Task requirements.
• 1. From the passage on REITs, copy the text starting with "REITs are companies" and going on through "interest on bonds.".
• 2. Summarize the passage on REITs in two sentences.

Quoted passage.
- - - - -

And it's why they have still been buying real estate investment trusts (REITs), despite the huge run REITs have had since the bear market lows of 2009. During that time, REIT returns easily topped major equity indices like the Dow Jones Industrial Average. They have outperformed the S&P 500 for 11 of the last 16 quarters. Their yields are way down from their peaks. And, increasingly, they have moved in tandem with stocks rather than being a counterweight to equities in investors' portfolios.

REITs are companies that own a portfolio of commercial properties, such as office buildings, shopping centers, and apartment complexes. They get tax breaks if they pay out 90% of their income each year to shareholders. That's where the higher yields come from. But in a piece published earlier this year, Joe Davis, head of Vanguard's Investment Strategy Group, warned investors not to use REIT yields as a substitute for the interest on bonds.

"REITs tend to correlate with the broader equity market, not with bonds," he wrote in his article "REITs: A Word Of Caution." "If you substitute REITs for bonds in order to generate greater income, the final result is a more aggressive and more stock-heavy strategic asset allocation." Translation: buying REITs may give you more stock exposure than you want.

"[Stocks and bonds] are two different asset classes and they have different risk characteristics," Davis told me in an interview. "My point is that [REITs] are a component of the equity market." In fact, he told me that "during volatile markets, REITs can [move] more because of their smaller size." Case in point: the financial crisis, when the FTSE/NAREIT Equity REIT index plunged 70% from October 2007 to March 2009, while U.S. stocks plummeted 57%.

- - - - -

Available data.
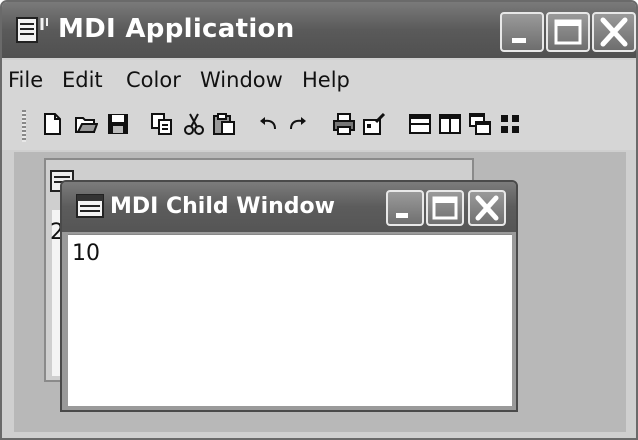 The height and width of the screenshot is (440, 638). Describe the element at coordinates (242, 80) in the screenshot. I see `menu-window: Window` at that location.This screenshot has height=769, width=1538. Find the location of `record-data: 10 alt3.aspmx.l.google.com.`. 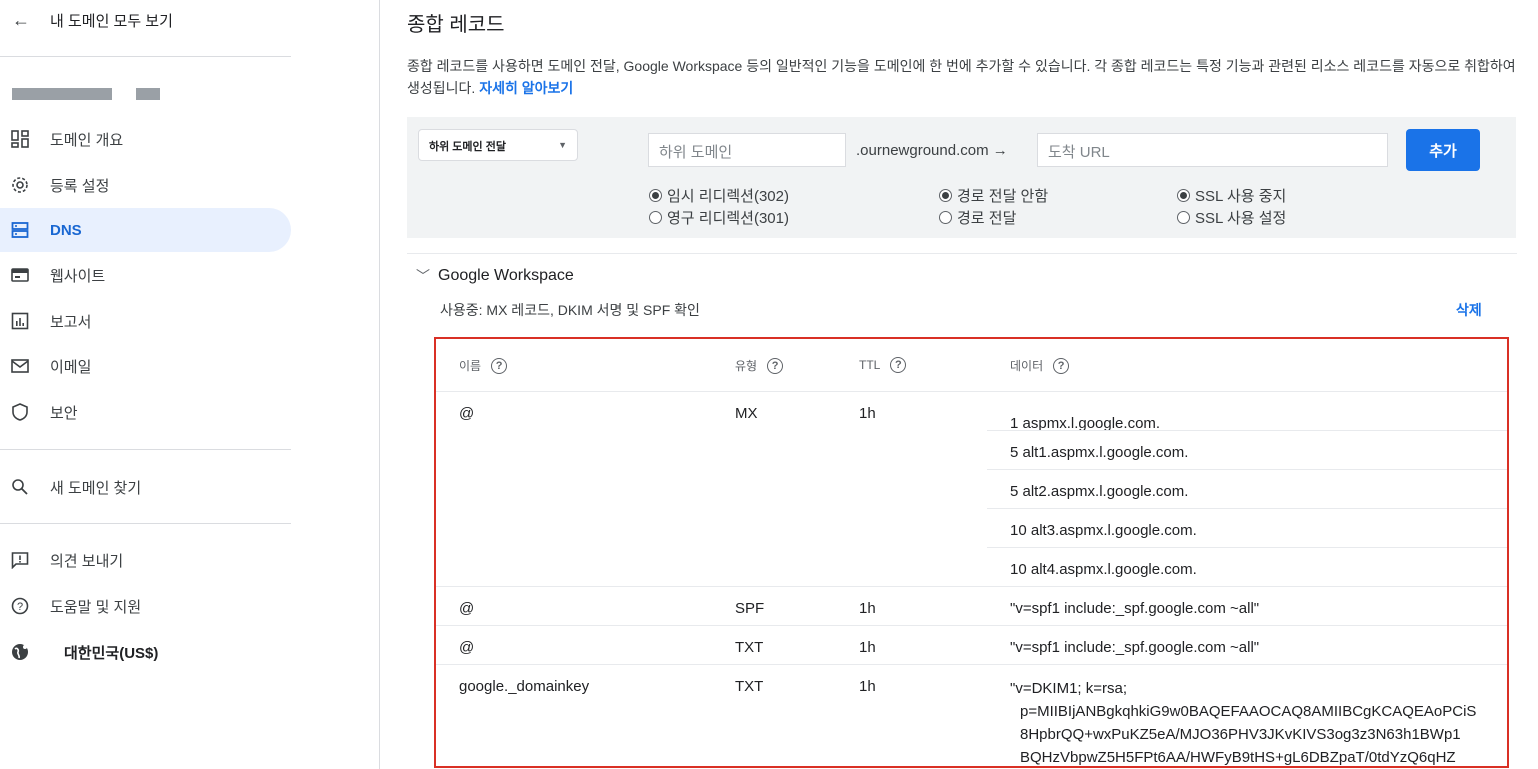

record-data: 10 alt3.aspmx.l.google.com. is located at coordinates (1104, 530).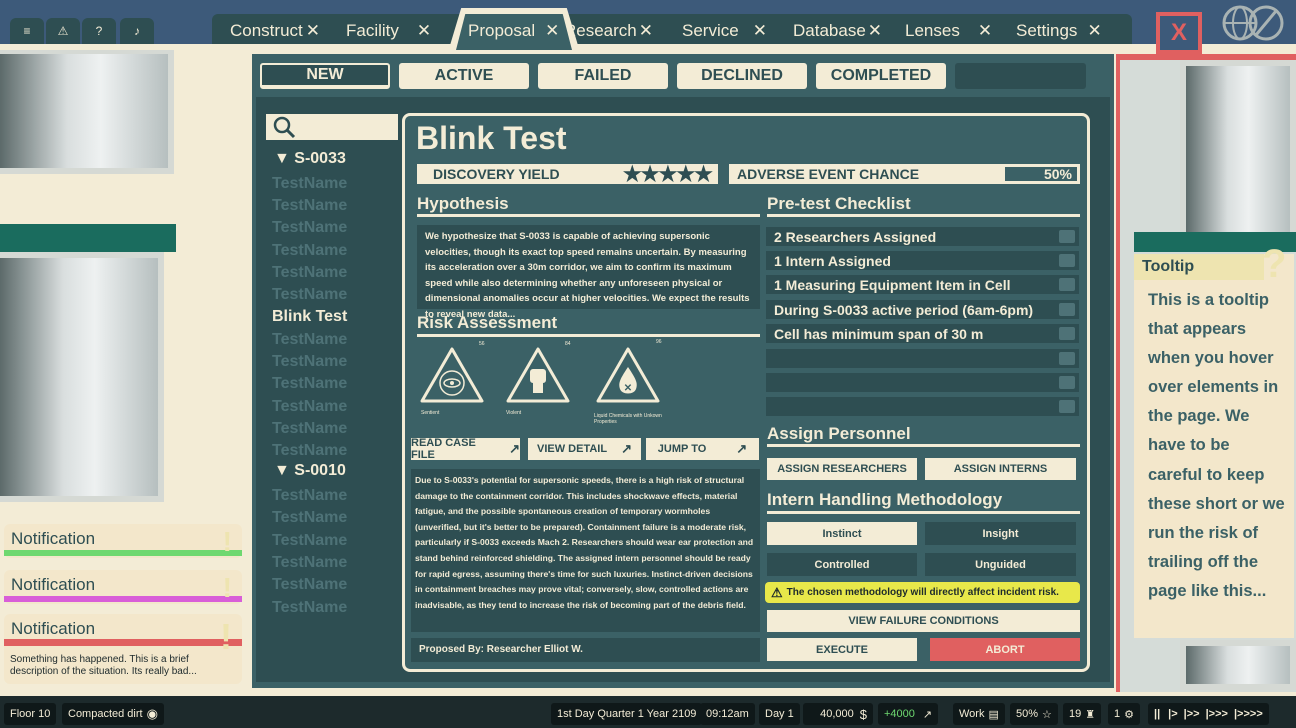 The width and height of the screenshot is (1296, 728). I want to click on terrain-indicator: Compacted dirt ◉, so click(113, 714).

- - - - -

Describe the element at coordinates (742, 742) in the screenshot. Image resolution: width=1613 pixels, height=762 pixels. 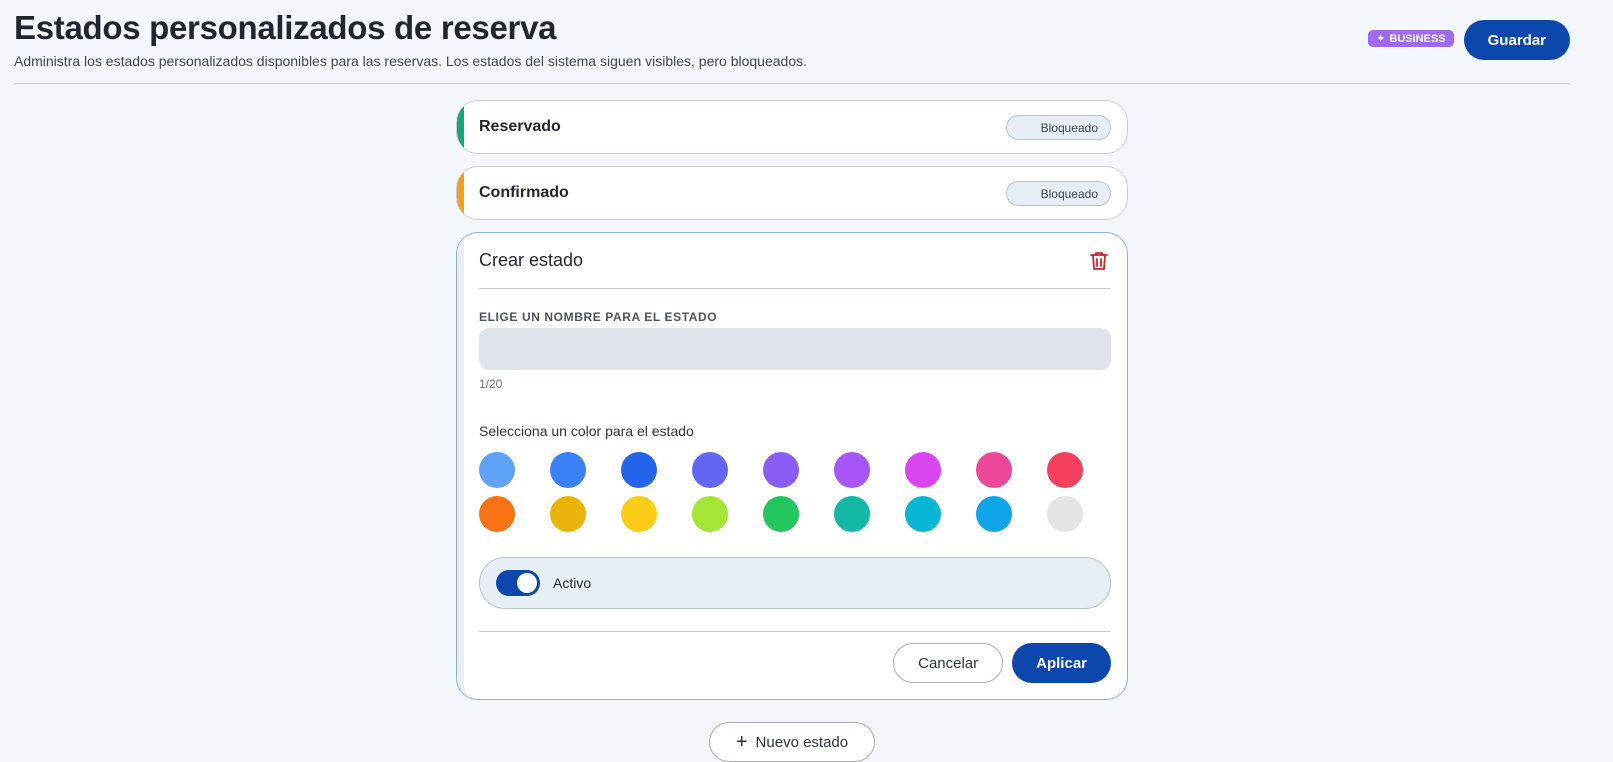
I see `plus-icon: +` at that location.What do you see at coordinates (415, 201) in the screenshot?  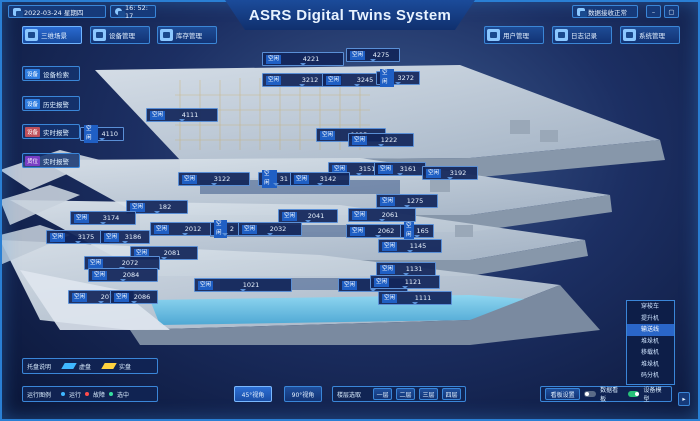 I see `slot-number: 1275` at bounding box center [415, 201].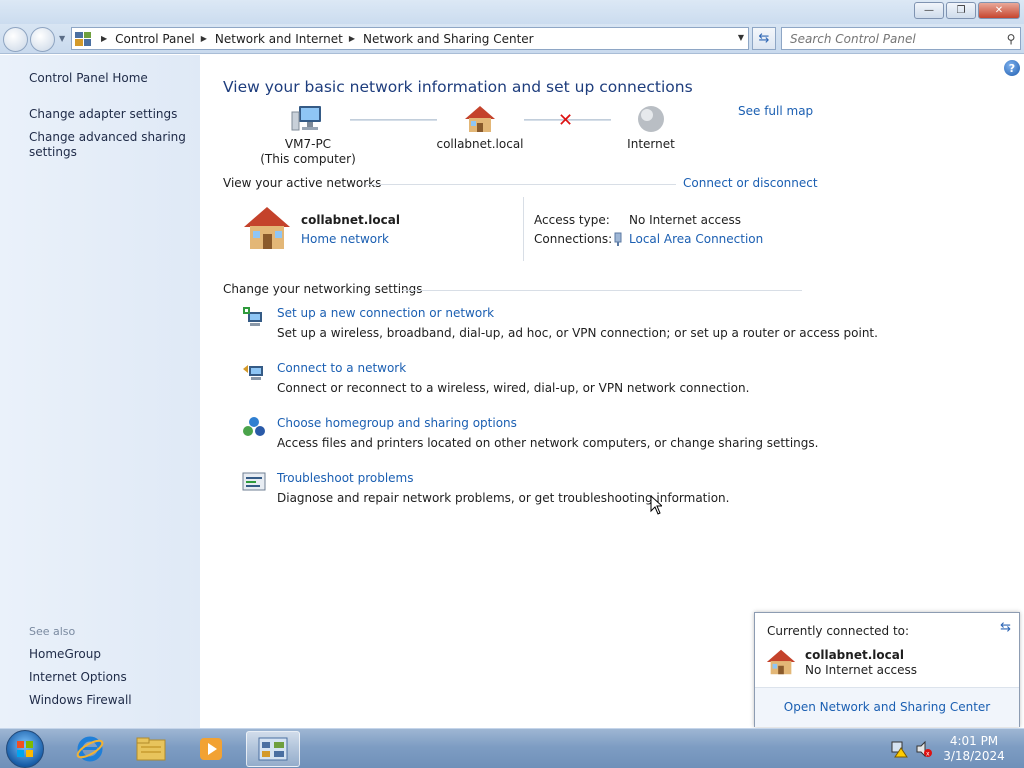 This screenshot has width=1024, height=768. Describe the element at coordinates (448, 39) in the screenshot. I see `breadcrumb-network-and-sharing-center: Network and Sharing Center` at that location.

- - - - -

Task-by-task results.
• 1.
REITs are companies that own a portfolio of commercial properties, such as office buildings, shopping centers, and apartment complexes. They get tax breaks if they pay out 90% of their income each year to shareholders. That's where the higher yields come from. But in a piece published earlier this year, Joe Davis, head of Vanguard's Investment Strategy Group, warned investors not to use REIT yields as a substitute for the interest on bonds.

• 2. REITs, companies that own commercial properties and get tax breaks for paying out 90% of their income to shareholders, have topped major equity indices since the 2009 bear market lows but have increasingly moved in tandem with stocks. Joe Davis of Vanguard warns investors not to substitute REIT yields for bond interest, because REITs correlate with the equity market and can move more in volatile markets, as when a REIT index plunged 70% during the financial crisis while U.S. stocks fell 57%.